Keywords: Phase 2, angiogenesis inhibitor, pleural mesothelioma
INTRODUCTION
Malignant pleural mesothelioma (MPM) is a neoplasm that originates in the parietal pleura that is strongly associated with asbestos exposure through chronic environmental or occupational exposure. The lag time between exposure and presentation of the disease ranges between 5 and 20 years, although cases have been diagnosed more than 40 years after asbestos exposure.1 MPM is a rare cancer, with between two and three thousand cases diagnosed in the United States per year; it is expected that the incidence of MPM will peak around 2010.2 Globally, however, less stringent regulation of occupational asbestos has resulted in the more recent or continued exposure of large populations asbestos and to continued increase in new cases of MPM in Australia, Britain, Europe, and Asia.3-5
MPM is a relatively chemotherapy- and radiation-resistant tumor.

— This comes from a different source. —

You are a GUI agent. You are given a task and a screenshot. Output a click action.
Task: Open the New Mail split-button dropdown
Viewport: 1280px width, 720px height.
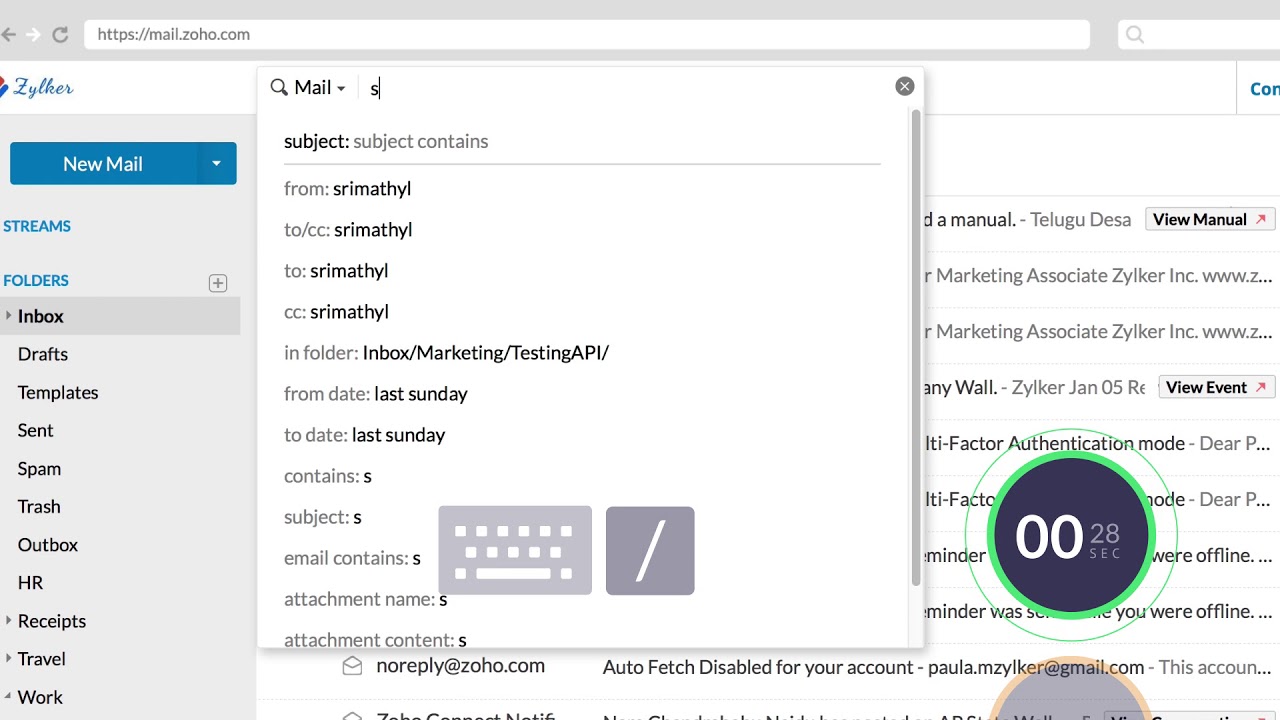[x=217, y=163]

The median survival for untreated patients is in the range of 4 - 12 months.6 Currently, platinum-based therapy in combination with newer generation antifolate drugs such as raltitrexed and pemetrexed remains a benchmark for standard front-line therapy for MPM, with median survival times of 11.4 and 12.1 months, respectively, reported in Phase III trials in combination with cisplatin.7 There currently are no well accepted standard therapies in the setting of second line MPM, and no targeted therapies have been approved for clinical application in MPM.

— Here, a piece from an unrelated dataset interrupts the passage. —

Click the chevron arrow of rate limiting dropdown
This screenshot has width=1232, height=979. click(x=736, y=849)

There is evidence supporting the existence of an autocrine growth loop involving VEGF and its cognate receptors for MPM. VEGF and its cognate receptors VEGFR-1 (flt) and R-2 (KDR) are expressed in human MPM cell lines, with higher levels of VEGF detected in MPM cell line cultures than in normal mesothelial cell cultures. 8 The addition of rhVEGF to MPM cell line cultures stimulates cell proliferation in a dose-dependent manner, while inhibitors of VEGF and VEGF-C inhibit mesothelioma cell growth.9,10Human MPM tumors express the angiogenic cytokines VEGF, FGF-1 and -2, and TGFβ, 11,12; additionally, the co-expression of VEGF and VEGF-R1 in human MPM has been reported.13 MPM patients have high circulating levels of VEGF14. Some studies have reported tumor VEGF expression and tumor microvessel density to be independent prognostic markers.15,16 These data suggest that tumor angiogenesis may be a relevant therapeutic target in MPM.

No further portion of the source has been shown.